Betreft: schriftelijke vragen aan het College van Burgemeester en Wethouders in het kader van artikel…
Rondvraag voor de Raadsvergadering van 8 juli 2014; inzake Centrumplan ‘s-Gravenzande
Rondvraag voor de Raadsvergadering van 8 juli 2014
Inmiddels is het centrumplan van ’s-Gravenzande uitgesplitst in drie fases. Deels wordt nu gekozen voor renovatievarianten. ’s-Gravenzande wordt ingedeeld in drie plangebieden. In de tussentijd is C1000 vertrokken en dreigt de Bazar eveneens op korte termijn tot sluiting van haar pand over te gaan. Zowel de inwoners van ’s-Gravenzande als de winkeliers krijgen blijkbaar geen duidelijkheid over wat er nu precies te gebeuren staat en wanneer.
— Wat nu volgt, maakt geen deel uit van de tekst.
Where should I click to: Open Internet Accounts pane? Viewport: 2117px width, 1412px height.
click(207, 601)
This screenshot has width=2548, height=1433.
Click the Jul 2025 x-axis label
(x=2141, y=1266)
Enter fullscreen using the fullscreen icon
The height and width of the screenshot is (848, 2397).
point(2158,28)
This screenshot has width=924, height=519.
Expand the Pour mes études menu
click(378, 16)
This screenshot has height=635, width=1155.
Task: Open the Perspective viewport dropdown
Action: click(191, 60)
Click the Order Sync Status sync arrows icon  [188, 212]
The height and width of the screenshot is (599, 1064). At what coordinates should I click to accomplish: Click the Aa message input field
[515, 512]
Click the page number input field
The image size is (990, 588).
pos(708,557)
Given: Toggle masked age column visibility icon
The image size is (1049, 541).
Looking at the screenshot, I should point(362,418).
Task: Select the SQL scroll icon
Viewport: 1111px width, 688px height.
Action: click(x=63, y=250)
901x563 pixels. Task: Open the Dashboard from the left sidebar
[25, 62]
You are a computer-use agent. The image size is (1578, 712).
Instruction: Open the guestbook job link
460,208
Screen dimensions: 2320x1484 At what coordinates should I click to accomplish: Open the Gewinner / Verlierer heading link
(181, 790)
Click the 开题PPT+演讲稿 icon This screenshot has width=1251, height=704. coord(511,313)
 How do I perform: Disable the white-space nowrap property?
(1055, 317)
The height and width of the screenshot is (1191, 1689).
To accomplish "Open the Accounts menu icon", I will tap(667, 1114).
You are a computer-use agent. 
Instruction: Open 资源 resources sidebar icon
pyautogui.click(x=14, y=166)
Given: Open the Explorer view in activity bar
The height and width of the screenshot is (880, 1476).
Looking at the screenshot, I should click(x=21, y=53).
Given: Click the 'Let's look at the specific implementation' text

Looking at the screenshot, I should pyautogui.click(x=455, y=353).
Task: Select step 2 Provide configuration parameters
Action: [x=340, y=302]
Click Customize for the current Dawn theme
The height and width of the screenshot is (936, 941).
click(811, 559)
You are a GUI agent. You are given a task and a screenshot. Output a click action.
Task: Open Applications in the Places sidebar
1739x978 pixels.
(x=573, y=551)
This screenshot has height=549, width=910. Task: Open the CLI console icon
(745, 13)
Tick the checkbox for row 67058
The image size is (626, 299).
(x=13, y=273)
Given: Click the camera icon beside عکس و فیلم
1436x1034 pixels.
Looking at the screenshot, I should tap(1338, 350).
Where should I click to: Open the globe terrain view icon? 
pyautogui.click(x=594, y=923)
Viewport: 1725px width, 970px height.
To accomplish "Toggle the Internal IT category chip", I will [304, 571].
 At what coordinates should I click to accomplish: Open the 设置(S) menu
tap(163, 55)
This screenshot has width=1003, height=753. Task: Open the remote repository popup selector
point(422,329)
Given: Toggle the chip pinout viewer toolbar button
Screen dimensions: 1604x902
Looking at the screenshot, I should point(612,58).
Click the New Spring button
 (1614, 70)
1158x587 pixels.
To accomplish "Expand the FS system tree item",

De start wordt wederom verbonden aan het onherroepelijk worden van de bouwvergunning en het bereiken van overeenstemming met de winkeliers in plangebied 1. Zowel voor de winkeliers, inwoners als Raad bestaat op dit moment een volstrekt onduidelijk beeld. Ook in de begeleidingscommissie Kern Winkelgebied ’s-Gravenzande wordt een dergelijke duidelijkheid niet gegeven.
Dit leidt tot de navolgende vragen:
- Ingevolge artikel 18 van de destijds aangegane samenwerkings-overeenkomst dient het Bouwfonds/OCHVG de percelen grond die de gemeente heeft verworven van in totaal circa € 12.5 miljoen te vermeerderen met BTW, rente en kosten, te voldoen bij start van het plan. Gaat dat inderdaad gebeuren en ook in zijn totaliteit?
- Wanneer is nu de start te verwachten? Is het hele centrum nog steeds klaar begin 2017?
- De wethouder heeft tijdens de vorige raadsvergadering toegezegd te zullen uitzoeken hoe het zit met het onherroepelijk worden van de omgevingsvergunning. Gewezen is toen op artikel 1 onder f dat als binnen een termijn van zes weken na bekendmaking van de beslissing tot niet-ontvankelijk- danwel ongegrondverklaring van het tegen de vergunning gerichte bezwaar daartegen een beroepschrift maar geen schorsingsverzoek is ingediend, er nog geen uitspraak omtrent het beroep voorhanden en een onafhankelijk juridisch deskundige in een legal opinion heeft geconcludeerd dat het beroep niet zal leiden tot herroeping van de vergunning. Dit staat onder de beschrijving van de bruikbare bouwvergunning. De wethouder wist bij de vorige raadsvergadering niet dat deze bepaling in het contract voorkwam en zou dat nakijken. Vervolgens is niets meer vernomen. Hoe zit dat en waarom heeft de wethouder Bouwfonds niet gehouden aan deze contractuele bepaling waardoor allang duidelijkheid verkregen had kunnen worden? Is dit een fout of een omissie en hoe wordt deze hersteld en welke consequenties trekt de wethouder uit deze fout/omissie?
- Waarom wordt niet beter gecommuniceerd naar de inwoners van Westland en de winkeliers en ook naar de Raad?
- Is de ontwikkelaar bekend met de plannen van het College inzake de XXL-supermarkt in Naaldwijk met bijbehorende detailhandel? Hoe reageert die ontwikkelaar op die plannen die bij het doorgaan –gezien de enorme omvang daarvan- een regelrechte bedreiging vormen voor het welslagen van de winkelcentrumplannen in ’s-Gravenzande?
- Ingevolge de overeenkomst dient er ook sloop op kosten van de gemeente plaats te vinden en de gemeente dient daartoe een sloopbestek op te stellen en de sloop uit te besteden ingevolge het aanbestedingsbeleid. Zie artikel 21.2. Hoever staat het daarmee en is dat bestek er en is dat ook al aanbesteed?
- Zijn er inmiddels planschadeaanspraken binnengekomen bij de gemeente naar aanleiding van het bestemmingsplan?
Ten overvloede: deze vraag is actueel en urgent daar ten onrechte geen communicatie naar buiten toe plaatsvindt over de voortgang en snelle duidelijkheid in het belang van de inwoners van ’s-Gravenzande is.